## begin

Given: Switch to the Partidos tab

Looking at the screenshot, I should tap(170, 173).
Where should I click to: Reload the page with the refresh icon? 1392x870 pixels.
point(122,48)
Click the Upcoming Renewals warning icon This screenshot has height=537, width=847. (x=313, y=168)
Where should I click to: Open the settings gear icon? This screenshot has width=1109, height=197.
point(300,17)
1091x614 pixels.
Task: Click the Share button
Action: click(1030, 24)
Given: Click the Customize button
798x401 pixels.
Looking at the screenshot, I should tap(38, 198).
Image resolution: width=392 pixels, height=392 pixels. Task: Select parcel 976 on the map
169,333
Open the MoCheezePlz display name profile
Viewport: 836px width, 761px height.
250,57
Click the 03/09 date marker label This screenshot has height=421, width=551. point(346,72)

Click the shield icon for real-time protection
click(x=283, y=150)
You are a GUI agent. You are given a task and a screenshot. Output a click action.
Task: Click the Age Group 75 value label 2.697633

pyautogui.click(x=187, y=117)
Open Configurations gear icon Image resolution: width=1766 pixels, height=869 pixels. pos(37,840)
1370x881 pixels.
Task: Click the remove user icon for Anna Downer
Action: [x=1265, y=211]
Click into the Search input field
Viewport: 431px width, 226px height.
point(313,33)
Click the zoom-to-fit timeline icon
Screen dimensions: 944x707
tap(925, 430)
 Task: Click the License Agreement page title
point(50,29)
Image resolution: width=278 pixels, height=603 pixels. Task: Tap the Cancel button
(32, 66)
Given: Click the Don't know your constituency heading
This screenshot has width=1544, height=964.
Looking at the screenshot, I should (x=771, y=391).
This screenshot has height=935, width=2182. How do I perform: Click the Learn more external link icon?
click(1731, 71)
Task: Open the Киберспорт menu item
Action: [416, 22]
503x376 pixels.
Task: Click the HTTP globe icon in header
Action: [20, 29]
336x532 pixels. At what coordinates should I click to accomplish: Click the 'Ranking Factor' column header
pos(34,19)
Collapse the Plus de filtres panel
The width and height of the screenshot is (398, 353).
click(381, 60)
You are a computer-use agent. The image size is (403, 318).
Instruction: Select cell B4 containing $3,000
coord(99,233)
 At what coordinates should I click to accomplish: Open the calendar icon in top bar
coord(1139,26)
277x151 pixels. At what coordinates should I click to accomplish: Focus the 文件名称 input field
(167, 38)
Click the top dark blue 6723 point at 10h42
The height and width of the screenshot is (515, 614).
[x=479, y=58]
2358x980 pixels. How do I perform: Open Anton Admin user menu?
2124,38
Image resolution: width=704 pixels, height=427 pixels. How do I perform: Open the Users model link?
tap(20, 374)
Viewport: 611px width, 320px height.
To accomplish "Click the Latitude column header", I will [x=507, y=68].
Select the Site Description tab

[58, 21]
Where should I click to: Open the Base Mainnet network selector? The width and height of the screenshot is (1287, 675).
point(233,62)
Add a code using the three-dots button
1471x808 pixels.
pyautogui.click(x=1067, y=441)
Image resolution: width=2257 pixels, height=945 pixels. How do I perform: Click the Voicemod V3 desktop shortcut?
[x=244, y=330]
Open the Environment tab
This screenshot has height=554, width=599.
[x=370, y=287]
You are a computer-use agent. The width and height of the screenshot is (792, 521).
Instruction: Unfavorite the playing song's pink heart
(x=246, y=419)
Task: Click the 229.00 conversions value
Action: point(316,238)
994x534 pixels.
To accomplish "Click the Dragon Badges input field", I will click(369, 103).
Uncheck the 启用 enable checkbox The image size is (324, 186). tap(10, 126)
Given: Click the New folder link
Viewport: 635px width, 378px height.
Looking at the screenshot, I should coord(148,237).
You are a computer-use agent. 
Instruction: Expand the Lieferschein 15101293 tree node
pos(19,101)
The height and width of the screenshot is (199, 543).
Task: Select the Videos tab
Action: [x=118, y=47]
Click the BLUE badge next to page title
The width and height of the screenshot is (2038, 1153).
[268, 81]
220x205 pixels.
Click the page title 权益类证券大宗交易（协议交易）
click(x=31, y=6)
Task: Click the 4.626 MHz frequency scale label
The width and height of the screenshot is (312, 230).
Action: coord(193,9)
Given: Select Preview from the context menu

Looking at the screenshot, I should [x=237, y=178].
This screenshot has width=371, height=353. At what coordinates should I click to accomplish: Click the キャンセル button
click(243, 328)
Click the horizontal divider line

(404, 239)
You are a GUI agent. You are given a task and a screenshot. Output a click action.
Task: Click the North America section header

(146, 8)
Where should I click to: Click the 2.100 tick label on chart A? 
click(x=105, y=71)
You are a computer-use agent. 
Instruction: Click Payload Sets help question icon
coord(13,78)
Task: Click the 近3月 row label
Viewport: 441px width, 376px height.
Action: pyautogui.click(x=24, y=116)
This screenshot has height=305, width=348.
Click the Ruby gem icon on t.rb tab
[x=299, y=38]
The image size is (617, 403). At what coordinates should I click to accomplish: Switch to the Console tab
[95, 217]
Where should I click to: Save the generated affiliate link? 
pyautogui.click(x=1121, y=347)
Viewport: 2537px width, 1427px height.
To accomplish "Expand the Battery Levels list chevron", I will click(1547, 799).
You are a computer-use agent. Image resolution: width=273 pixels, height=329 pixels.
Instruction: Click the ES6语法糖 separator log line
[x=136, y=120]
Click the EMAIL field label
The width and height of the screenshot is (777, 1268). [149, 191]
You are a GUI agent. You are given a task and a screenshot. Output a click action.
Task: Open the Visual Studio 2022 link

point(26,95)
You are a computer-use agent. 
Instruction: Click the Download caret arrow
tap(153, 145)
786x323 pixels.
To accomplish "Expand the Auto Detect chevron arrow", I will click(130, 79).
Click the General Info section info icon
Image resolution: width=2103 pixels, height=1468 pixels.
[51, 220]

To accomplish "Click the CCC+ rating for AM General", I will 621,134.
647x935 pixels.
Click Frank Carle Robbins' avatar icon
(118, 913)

## end

> **Task to carry out**
Can you copy out every line of these records word for word?

> **Written solution**
Given: Switch to the Partidos tab

Looking at the screenshot, I should tap(170, 173).
Where should I click to: Reload the page with the refresh icon? 1392x870 pixels.
point(122,48)
Click the Upcoming Renewals warning icon This screenshot has height=537, width=847. (x=313, y=168)
Where should I click to: Open the settings gear icon? This screenshot has width=1109, height=197.
point(300,17)
1091x614 pixels.
Task: Click the Share button
Action: click(1030, 24)
Given: Click the Customize button
798x401 pixels.
Looking at the screenshot, I should tap(38, 198).
Image resolution: width=392 pixels, height=392 pixels. Task: Select parcel 976 on the map
169,333
Open the MoCheezePlz display name profile
Viewport: 836px width, 761px height.
250,57
Click the 03/09 date marker label This screenshot has height=421, width=551. point(346,72)

Click the shield icon for real-time protection
click(x=283, y=150)
You are a GUI agent. You are given a task and a screenshot. Output a click action.
Task: Click the Age Group 75 value label 2.697633

pyautogui.click(x=187, y=117)
Open Configurations gear icon Image resolution: width=1766 pixels, height=869 pixels. pos(37,840)
1370x881 pixels.
Task: Click the remove user icon for Anna Downer
Action: [x=1265, y=211]
Click into the Search input field
Viewport: 431px width, 226px height.
point(313,33)
Click the zoom-to-fit timeline icon
Screen dimensions: 944x707
tap(925, 430)
 Task: Click the License Agreement page title
point(50,29)
Image resolution: width=278 pixels, height=603 pixels. Task: Tap the Cancel button
(32, 66)
Given: Click the Don't know your constituency heading
This screenshot has width=1544, height=964.
Looking at the screenshot, I should (x=771, y=391).
This screenshot has height=935, width=2182. How do I perform: Click the Learn more external link icon?
click(1731, 71)
Task: Open the Киберспорт menu item
Action: [416, 22]
503x376 pixels.
Task: Click the HTTP globe icon in header
Action: [20, 29]
336x532 pixels. At what coordinates should I click to accomplish: Click the 'Ranking Factor' column header
pos(34,19)
Collapse the Plus de filtres panel
The width and height of the screenshot is (398, 353).
click(381, 60)
You are a computer-use agent. The image size is (403, 318).
Instruction: Select cell B4 containing $3,000
coord(99,233)
 At what coordinates should I click to accomplish: Open the calendar icon in top bar
coord(1139,26)
277x151 pixels. At what coordinates should I click to accomplish: Focus the 文件名称 input field
(167, 38)
Click the top dark blue 6723 point at 10h42
The height and width of the screenshot is (515, 614).
[x=479, y=58]
2358x980 pixels. How do I perform: Open Anton Admin user menu?
2124,38
Image resolution: width=704 pixels, height=427 pixels. How do I perform: Open the Users model link?
tap(20, 374)
Viewport: 611px width, 320px height.
To accomplish "Click the Latitude column header", I will [x=507, y=68].
Select the Site Description tab

[58, 21]
Where should I click to: Open the Base Mainnet network selector? The width and height of the screenshot is (1287, 675).
point(233,62)
Add a code using the three-dots button
1471x808 pixels.
pyautogui.click(x=1067, y=441)
Image resolution: width=2257 pixels, height=945 pixels. How do I perform: Click the Voicemod V3 desktop shortcut?
[x=244, y=330]
Open the Environment tab
This screenshot has height=554, width=599.
[x=370, y=287]
You are a computer-use agent. The width and height of the screenshot is (792, 521).
Instruction: Unfavorite the playing song's pink heart
(x=246, y=419)
Task: Click the 229.00 conversions value
Action: point(316,238)
994x534 pixels.
To accomplish "Click the Dragon Badges input field", I will click(369, 103).
Uncheck the 启用 enable checkbox The image size is (324, 186). tap(10, 126)
Given: Click the New folder link
Viewport: 635px width, 378px height.
Looking at the screenshot, I should coord(148,237).
You are a computer-use agent. 
Instruction: Expand the Lieferschein 15101293 tree node
pos(19,101)
The height and width of the screenshot is (199, 543).
Task: Select the Videos tab
Action: [x=118, y=47]
Click the BLUE badge next to page title
The width and height of the screenshot is (2038, 1153).
[268, 81]
220x205 pixels.
Click the page title 权益类证券大宗交易（协议交易）
click(x=31, y=6)
Task: Click the 4.626 MHz frequency scale label
The width and height of the screenshot is (312, 230).
Action: coord(193,9)
Given: Select Preview from the context menu

Looking at the screenshot, I should [x=237, y=178].
This screenshot has width=371, height=353. At what coordinates should I click to accomplish: Click the キャンセル button
click(243, 328)
Click the horizontal divider line

(404, 239)
You are a GUI agent. You are given a task and a screenshot. Output a click action.
Task: Click the North America section header

(146, 8)
Where should I click to: Click the 2.100 tick label on chart A? 
click(x=105, y=71)
You are a computer-use agent. 
Instruction: Click Payload Sets help question icon
coord(13,78)
Task: Click the 近3月 row label
Viewport: 441px width, 376px height.
Action: pyautogui.click(x=24, y=116)
This screenshot has height=305, width=348.
Click the Ruby gem icon on t.rb tab
[x=299, y=38]
The image size is (617, 403). At what coordinates should I click to accomplish: Switch to the Console tab
[95, 217]
Where should I click to: Save the generated affiliate link? 
pyautogui.click(x=1121, y=347)
Viewport: 2537px width, 1427px height.
To accomplish "Expand the Battery Levels list chevron", I will click(1547, 799).
You are a computer-use agent. Image resolution: width=273 pixels, height=329 pixels.
Instruction: Click the ES6语法糖 separator log line
[x=136, y=120]
Click the EMAIL field label
The width and height of the screenshot is (777, 1268). [149, 191]
You are a GUI agent. You are given a task and a screenshot. Output a click action.
Task: Open the Visual Studio 2022 link

point(26,95)
You are a computer-use agent. 
Instruction: Click the Download caret arrow
tap(153, 145)
786x323 pixels.
To accomplish "Expand the Auto Detect chevron arrow", I will click(130, 79).
Click the General Info section info icon
Image resolution: width=2103 pixels, height=1468 pixels.
[51, 220]

To accomplish "Click the CCC+ rating for AM General", I will 621,134.
647x935 pixels.
Click Frank Carle Robbins' avatar icon
(118, 913)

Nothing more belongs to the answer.